2026, Aktuelles, Bericht, Im Fokus, Rollen, Sage & Schreibe Nr. 42

„Ich finde, das ist Kunst“

Sie treffen sich vorwiegend in der Nacht auf Parkplätzen und posieren mit ihren getunten Autos. Nicht selten fallen sie durch laut aufheulende Motoren und riskante Fahrmanöver negativ auf und verärgern die Anwohnerinnen und Anwohner. sage&schreibe hat sich auf die Suche nach sogenannten Autoposern gemacht, um der zweifelhaften Faszination auf die Spur zu kommen.

Von Georg Hemme-Unger, G23B

Die Spurensuche beginnt auf Parkplätzen, die in der Autoposer-Szene als Hotspots gelten: Würenlos, Baden und Bremgarten. Da haben sich an Tankstellen über die Jahre nächtliche Treffpunkte etabliert, wobei insbesondere die Anlage beim sogenannten Fressbalken in Würenlos immer wieder in den Medien auftaucht wegen des störenden Verhaltens der Autofans.

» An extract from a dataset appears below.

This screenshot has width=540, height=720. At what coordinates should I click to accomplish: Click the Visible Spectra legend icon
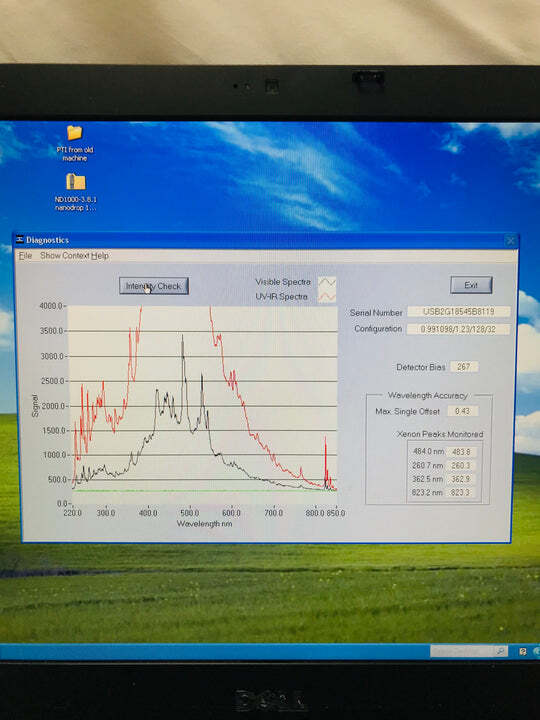pos(327,282)
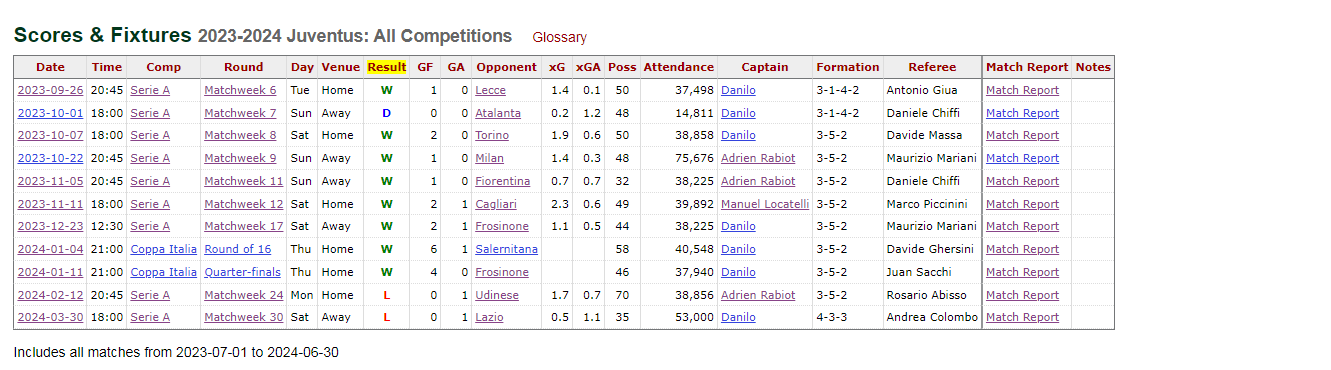Sort table by Date column header
Image resolution: width=1331 pixels, height=370 pixels.
click(x=50, y=67)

Schnell zeigte sich, dass es nicht einfach sein würde, mit der Community in Kontakt zu kommen. Die Autoliebhaber waren allesamt sehr zurückhaltend, nur wenige waren offen für ein Gespräch, in einem Magazin zitiert werden wollte keiner. Während die einen vor allem die Gesellschaft Gleichgesinnter suchen, geht es anderen in erster Linie um einen kurzen Moment der Aufmerksamkeit.

Die kurzen, oberflächlichen Begegnungen machten deutlich, dass die Poser-Szene nicht zuletzt aufgrund von Auseinandersetzungen mit der Polizei und wegen der häufigen Ruhestörungsklagen von Anwohnerinnen und Anwohnern eine weitgehend geschlossene Community ist.

Ruhestörung und Lärmbelästigung
An einer Tankstelle in Hendschiken lässt sich Marco S. in ein weitergehendes Gespräch verwickeln. Marco S. möchte anonym bleiben, räumt aber ein, sich insbesondere der Problematik der Ruhestörung und Lärmbelästigung bewusst zu sein. In Wohngebieten zu posen findet er nicht angebracht. Doch dann schiebt er nach: «Aber gleich die Polizei rufen, finde ich natürlich auch nicht das Richtige.» Weiter erklärt er, persönlich halte er sich nicht oft in Wohngebieten auf, sondern eher vor Raststätten oder bei Tankstellen. «Denn da wohnt oder schläft ja dann niemand.»
Viele Gemeinden und Raststätten bemühen sich mittlerweile intensiv, Autoposer von bekannten Treffpunkten fernzuhalten, beispielsweise, indem Parkzeiten begrenzt oder Parkgebühren erhoben werden. Zudem verstärkt die Polizei an den bekannten Hotspots ihre Präsenz.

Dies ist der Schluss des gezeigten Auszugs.